All right, enough rambling. I've made my meaningless contribution to the blogosphere for the week. Allow me to leave you with something I never knew existed: Jeff Buckley's cover of Bob Dylan's "If You See Her, Say Hello" - as far as I'm concerned, one of the saddest of sad songs. I had no idea Buckley had covered it:
OK, so it's not as spine-chillingly perfect as his cover of Hallelujah, but it's worth a listen.


5 Comments:
Thank goodness I don't have to live with that southern heat here in north Iowa. I'll take the winters up her over summers down there any day.
I haven't run my ac yet this year, but check back with me in January. lol
Guys up here take off their shirts and walk around in shorts in February when it hits the upper 30s.
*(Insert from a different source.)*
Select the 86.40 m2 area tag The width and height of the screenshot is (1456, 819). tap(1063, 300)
But, as I recall Texas, at least by Austin it wasn't quite as humid as Memphis, right?
At times like these I can't help but think of the bizarre candidacy of H. Ross Perot. Perot had an unusual gift. He could make crazy things sound sensible, but, unfortunately, he could also make very sensible things come across as utterly mad.
So it was with his gas tax proposal. He said that, if elected, he would immediately impose a $0.50 per gallon tax on gasoline. The purpose was twofold: The proceeds from this tax would be used to develop alternative fuels, and the tax itself would serve to simply raise the price and discourage usage.
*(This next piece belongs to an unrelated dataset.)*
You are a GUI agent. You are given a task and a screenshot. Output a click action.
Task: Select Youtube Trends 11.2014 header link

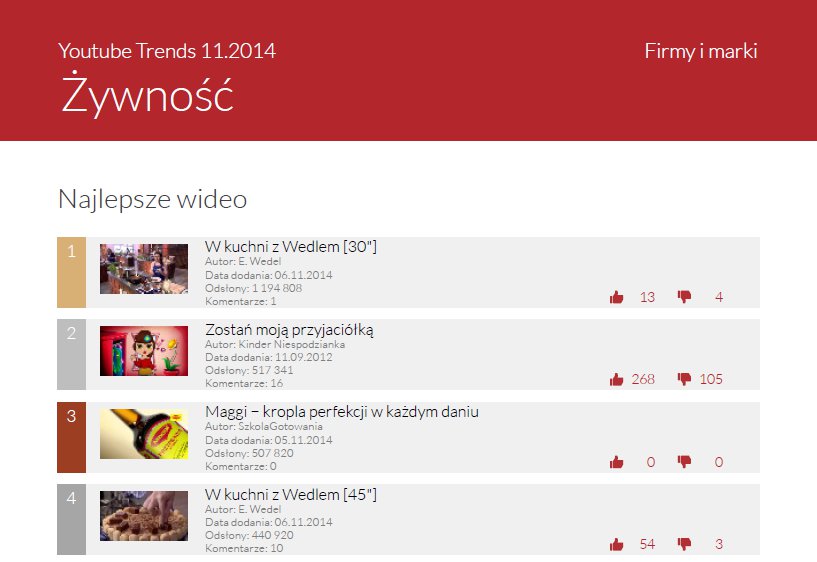[167, 51]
Needless to say, the reception Perot's proposal received was less than enthusiastic. The word "crazy" was used injudiciously. What kind of a pinko would use taxation to change behaviors?
*sigh*
At that time, I thought it was a pretty good idea. In retrospect, he looks like a visionary.
Maybe it's because I live in Midtown, but Memphis has tons of trees!! I mean, when you look down on it from airplanes there are seas of trees.
steve - yeah, it's less humid in austin than in memphis. a place like houston would really be hell on earth, temperature & humidity wise. but i'm someone who vastly prefers obscenely hot weather to freezing weather - i just have no tolerance whatsoever for winter. so give me houston over north iowa any day :P
karma, i was too young when perot was running to really pay attention to the nitty-gritty policy proposals in that election, but in retrospect, yeah, that idea sounds frickin' genius now!
amie, you're right, there are beautiful trees all over midtown (well except union ave which is practically tree-less), but it's kind of astonishing how much they've gutted downtown of trees. and it's especially frustrating on hot summer days when you want to go down to tom lee park but it feels like the frickin' inferno there...
Fearlessvk, I saw some really cool presentations last week at the Sustainable Shelby meeting about what to do with traffic in Memphis - places like Union need a tree-lined center median. They used words like "calming techniques" to slow down traffic.
Now I know the knee-jerk reaction is "I'm *already* behind slow people on the road" so why does it need calming...and my response is that if traffic were more regulated based on pedestrian-friendly "calming techniques" there wouldn't be such a discrepancy between the maniacs who drive too fast and the idiots who drive too slow (thanks, George Carlin), and traffic would find a structured happy medium.
PS Thanks for the shout-out. Woot woot.